Anyway, assuming a flowrate of 2 gpm to go along with these hypothetical pressures, we can calculate 'flow resistances' for the two devices.
(Although this is only valid inasmuch as the PQ curve of the devices conforms to the equation P = Q^2 * R. Not everything does.)
2 = 2^2 * R1
4 = 2^2 * R2
R1 = 0.5 (ft-H2O/gpm^2)
R2 = 1 (ft-H2O/gpm^2)
Using my newly derived parallel resistance equation:
Rp = 1/(1/squareroot(R1) + 1/squareroot(R2))^2 = 0.172 (ft-H2O/gpm^2)
Now you can graph the curve:
P = Q^2 * 0.172
and the curve for a pump simultaneously, and find the point where the two curves intersect. This will give the dP and flowrate for the parallel system. Using the dP determined for the system you can then calculate the flowrate through each parallel leg using the known resistance value for each leg.
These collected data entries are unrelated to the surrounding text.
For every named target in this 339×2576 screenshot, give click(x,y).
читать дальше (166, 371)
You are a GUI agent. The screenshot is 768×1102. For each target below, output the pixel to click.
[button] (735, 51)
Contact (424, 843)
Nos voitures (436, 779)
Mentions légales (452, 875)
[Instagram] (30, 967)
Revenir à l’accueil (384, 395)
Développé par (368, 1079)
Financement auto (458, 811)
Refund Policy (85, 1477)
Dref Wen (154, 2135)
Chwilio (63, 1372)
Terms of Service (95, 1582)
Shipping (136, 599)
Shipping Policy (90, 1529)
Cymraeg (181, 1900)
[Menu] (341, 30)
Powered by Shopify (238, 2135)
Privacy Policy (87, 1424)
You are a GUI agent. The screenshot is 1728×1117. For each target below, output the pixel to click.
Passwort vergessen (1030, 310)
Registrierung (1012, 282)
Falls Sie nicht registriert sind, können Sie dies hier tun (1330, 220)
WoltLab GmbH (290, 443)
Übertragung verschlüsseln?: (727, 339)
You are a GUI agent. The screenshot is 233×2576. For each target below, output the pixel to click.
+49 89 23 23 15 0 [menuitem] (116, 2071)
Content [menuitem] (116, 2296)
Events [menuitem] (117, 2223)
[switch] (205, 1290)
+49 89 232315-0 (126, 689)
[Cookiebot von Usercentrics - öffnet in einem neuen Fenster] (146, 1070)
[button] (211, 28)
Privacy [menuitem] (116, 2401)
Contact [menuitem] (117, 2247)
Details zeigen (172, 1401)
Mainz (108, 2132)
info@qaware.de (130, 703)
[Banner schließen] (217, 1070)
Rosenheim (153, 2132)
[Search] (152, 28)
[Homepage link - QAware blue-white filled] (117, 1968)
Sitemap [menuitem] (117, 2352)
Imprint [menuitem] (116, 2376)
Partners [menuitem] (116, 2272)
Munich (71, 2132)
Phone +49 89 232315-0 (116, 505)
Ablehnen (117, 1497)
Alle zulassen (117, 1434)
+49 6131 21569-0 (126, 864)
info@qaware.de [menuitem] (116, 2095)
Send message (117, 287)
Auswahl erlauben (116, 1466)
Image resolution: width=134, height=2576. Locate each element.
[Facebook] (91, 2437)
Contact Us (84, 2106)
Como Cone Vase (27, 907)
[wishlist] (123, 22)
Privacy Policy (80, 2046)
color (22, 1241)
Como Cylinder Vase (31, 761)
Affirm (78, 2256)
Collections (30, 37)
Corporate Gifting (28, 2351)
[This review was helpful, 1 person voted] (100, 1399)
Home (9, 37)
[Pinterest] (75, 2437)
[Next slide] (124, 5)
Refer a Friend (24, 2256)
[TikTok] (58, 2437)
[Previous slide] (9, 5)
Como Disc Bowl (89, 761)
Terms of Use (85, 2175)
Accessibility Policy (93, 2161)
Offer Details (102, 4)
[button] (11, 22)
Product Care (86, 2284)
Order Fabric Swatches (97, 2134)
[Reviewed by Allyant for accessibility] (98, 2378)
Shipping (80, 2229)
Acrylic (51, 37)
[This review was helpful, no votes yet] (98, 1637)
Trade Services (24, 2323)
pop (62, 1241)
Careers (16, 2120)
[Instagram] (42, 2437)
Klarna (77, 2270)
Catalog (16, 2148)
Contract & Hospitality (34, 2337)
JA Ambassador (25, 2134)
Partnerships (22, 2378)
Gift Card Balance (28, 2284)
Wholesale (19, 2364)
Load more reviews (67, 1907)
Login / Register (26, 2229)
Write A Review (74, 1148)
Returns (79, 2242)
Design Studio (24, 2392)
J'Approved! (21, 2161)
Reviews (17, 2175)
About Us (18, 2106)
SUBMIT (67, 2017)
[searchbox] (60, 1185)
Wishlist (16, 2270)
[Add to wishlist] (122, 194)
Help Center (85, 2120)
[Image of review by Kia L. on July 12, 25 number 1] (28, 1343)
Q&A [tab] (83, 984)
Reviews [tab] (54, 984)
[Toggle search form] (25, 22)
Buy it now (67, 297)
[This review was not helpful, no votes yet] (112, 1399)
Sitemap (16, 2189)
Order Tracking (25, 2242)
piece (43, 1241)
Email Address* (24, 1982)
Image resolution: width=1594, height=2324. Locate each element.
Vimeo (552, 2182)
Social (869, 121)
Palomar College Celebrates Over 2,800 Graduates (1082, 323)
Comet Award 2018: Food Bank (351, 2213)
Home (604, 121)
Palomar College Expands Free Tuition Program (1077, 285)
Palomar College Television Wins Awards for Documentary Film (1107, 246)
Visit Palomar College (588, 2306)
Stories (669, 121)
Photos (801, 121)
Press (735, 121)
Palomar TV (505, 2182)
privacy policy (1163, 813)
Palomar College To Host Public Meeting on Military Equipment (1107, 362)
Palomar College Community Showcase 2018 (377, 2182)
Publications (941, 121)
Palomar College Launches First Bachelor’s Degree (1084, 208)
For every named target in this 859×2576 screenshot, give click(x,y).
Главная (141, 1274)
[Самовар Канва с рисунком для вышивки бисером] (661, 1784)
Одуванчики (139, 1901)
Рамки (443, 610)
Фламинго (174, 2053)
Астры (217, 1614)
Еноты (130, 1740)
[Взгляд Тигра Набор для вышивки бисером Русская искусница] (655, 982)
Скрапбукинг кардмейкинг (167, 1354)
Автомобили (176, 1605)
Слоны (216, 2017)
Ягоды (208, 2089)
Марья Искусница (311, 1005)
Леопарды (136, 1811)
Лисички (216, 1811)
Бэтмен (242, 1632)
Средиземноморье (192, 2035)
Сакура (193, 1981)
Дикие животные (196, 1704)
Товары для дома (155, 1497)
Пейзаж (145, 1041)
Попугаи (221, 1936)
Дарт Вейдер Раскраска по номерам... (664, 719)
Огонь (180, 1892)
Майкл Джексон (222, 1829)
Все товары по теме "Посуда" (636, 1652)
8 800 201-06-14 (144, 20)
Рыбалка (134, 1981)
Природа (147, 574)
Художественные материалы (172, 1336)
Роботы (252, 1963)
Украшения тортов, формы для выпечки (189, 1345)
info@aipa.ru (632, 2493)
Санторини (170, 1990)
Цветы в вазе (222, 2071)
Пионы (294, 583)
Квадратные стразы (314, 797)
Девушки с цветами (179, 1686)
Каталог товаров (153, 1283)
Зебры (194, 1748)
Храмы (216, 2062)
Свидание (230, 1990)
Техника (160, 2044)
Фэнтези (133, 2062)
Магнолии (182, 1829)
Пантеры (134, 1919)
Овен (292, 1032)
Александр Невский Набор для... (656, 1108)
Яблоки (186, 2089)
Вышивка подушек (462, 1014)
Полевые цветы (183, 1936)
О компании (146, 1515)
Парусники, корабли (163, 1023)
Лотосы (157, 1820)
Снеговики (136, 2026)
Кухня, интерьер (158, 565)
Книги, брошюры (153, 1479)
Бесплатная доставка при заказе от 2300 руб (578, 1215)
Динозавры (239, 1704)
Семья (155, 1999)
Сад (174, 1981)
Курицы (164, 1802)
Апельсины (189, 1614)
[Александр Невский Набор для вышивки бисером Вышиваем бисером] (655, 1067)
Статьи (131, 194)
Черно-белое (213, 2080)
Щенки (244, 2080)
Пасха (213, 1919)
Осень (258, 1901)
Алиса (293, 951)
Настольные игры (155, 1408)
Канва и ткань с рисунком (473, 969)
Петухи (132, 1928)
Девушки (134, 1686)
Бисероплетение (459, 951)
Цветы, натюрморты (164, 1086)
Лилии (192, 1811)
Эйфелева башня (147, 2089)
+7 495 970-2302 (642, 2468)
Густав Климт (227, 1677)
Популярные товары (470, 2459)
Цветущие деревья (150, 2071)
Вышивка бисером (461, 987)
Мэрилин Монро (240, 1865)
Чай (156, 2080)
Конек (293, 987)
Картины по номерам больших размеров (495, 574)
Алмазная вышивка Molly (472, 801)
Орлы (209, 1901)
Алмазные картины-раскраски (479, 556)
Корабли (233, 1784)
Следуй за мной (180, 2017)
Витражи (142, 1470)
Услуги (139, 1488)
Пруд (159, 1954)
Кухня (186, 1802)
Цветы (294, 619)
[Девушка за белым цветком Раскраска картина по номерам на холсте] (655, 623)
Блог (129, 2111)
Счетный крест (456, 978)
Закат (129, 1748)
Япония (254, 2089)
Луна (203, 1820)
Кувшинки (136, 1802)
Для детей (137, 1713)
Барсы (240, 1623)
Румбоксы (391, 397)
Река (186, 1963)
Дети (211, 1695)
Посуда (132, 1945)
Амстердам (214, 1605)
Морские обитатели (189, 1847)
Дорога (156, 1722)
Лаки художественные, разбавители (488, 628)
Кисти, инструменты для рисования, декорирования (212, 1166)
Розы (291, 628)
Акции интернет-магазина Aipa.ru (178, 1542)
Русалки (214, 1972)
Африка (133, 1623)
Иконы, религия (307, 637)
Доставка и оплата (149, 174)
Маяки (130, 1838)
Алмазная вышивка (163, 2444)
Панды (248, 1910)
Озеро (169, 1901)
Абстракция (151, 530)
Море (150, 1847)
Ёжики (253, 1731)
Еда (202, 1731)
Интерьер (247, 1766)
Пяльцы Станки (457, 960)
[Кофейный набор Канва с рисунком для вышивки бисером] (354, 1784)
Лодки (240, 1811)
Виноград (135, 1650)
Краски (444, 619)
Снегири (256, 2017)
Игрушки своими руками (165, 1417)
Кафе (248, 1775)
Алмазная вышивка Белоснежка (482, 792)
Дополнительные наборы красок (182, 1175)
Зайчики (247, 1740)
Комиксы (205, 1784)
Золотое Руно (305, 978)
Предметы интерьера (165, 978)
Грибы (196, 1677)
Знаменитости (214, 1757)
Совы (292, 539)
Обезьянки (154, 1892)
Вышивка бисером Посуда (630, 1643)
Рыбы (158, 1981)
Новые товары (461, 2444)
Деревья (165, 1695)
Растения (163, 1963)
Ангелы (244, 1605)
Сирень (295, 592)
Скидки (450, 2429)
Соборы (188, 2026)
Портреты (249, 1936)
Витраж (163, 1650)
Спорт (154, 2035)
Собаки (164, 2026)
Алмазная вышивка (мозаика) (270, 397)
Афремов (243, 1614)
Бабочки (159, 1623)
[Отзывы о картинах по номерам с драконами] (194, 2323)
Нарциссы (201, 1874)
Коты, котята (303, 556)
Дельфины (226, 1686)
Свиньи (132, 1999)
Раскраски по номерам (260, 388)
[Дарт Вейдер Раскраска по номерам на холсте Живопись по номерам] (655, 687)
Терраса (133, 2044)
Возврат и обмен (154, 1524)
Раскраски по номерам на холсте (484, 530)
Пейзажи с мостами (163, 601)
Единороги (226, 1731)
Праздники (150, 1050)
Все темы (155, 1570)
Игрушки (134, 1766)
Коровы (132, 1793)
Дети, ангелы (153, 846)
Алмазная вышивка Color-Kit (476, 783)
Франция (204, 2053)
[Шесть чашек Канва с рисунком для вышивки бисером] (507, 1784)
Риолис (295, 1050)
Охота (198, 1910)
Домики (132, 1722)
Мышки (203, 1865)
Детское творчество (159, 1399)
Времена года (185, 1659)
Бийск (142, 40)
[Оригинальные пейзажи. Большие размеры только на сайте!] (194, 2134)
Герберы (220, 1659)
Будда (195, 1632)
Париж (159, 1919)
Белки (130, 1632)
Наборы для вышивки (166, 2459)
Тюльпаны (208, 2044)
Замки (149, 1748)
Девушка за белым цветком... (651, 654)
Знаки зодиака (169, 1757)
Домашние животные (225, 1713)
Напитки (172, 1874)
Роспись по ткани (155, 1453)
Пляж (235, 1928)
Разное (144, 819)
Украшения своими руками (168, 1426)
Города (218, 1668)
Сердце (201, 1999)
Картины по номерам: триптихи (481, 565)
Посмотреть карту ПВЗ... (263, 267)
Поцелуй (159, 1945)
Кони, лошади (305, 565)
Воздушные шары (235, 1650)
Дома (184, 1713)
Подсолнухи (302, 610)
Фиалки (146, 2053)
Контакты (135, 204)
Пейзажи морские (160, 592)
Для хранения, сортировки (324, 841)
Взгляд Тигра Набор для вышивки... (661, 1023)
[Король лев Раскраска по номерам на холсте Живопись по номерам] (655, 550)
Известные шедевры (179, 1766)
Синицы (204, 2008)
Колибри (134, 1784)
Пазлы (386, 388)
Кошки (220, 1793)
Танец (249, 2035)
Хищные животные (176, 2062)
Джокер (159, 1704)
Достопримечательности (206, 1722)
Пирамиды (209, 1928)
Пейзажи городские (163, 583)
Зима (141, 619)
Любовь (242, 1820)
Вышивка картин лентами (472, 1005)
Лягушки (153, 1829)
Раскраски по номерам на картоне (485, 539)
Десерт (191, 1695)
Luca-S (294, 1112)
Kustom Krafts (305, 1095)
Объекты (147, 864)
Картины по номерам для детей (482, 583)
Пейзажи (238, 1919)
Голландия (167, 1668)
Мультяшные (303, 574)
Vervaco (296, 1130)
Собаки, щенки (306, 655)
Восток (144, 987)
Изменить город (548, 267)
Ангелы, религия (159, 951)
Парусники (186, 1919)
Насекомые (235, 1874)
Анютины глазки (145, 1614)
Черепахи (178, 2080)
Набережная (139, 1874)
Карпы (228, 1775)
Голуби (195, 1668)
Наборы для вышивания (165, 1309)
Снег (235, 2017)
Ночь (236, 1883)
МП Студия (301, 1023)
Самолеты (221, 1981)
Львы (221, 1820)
For example, if the pressure that the pump produces across the parallel system is 3 ft, then:
Q1 = squareroot( 3 / 0.5 ) = 2.45 gpm
Q2 = squareroot( 3 / 1 ) = 1.73 gpm
Qp = squareroot( 3 / 0.172 ) = 4.18 gpm
So block 1 gets about 59% of the flow,
and block 2 gets about 41% of the flow.
Of course for a real system you'd need to throw a radiator into the mix, as well as values for tubing, fittings, etc.
Now I've got to take a look at some previous work based on my incorrect assumption for calculating parallel resistance.
Edit: Corrected first paragraph.
2nd Edit: Corrected flow resistance units from ft-H2O/gpm to ft-H2O/gpm^2. Plus grammar.